Work to be completed:
Express the lines starting at the one containing "Screen dimensions: 1568x687" and ending at the one containing "Toggle wishlist heart" as a Markdown table with the columns No. and Line, one row per line, leaving out any blank lines.

Listed records:

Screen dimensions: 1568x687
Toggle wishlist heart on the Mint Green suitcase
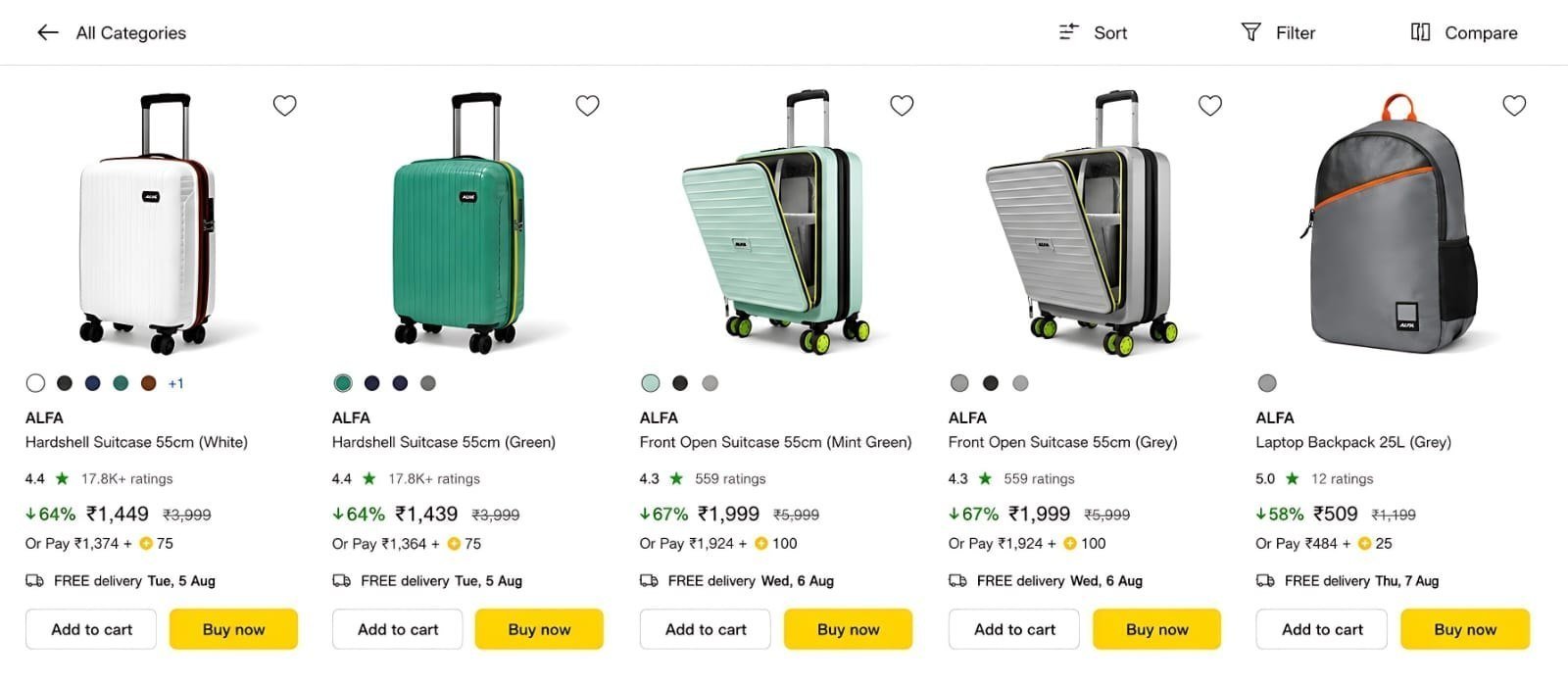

---

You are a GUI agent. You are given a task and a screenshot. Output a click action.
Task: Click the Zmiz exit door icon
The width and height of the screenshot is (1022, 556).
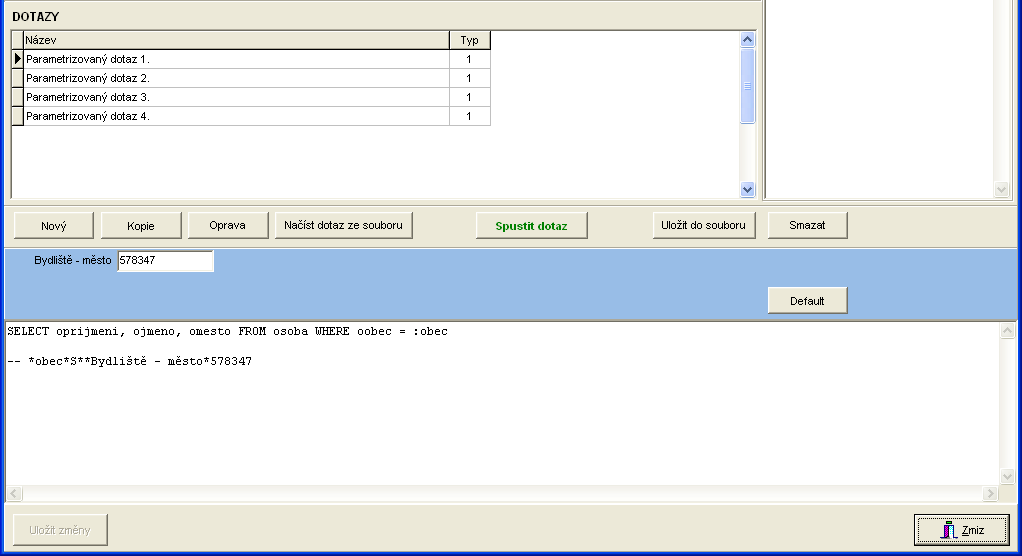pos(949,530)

Expected answer:
| No. | Line |
|---|---|
| 1 | Screen dimensions: 1568x687 |
| 2 | Toggle wishlist heart on the Mint Green suitcase |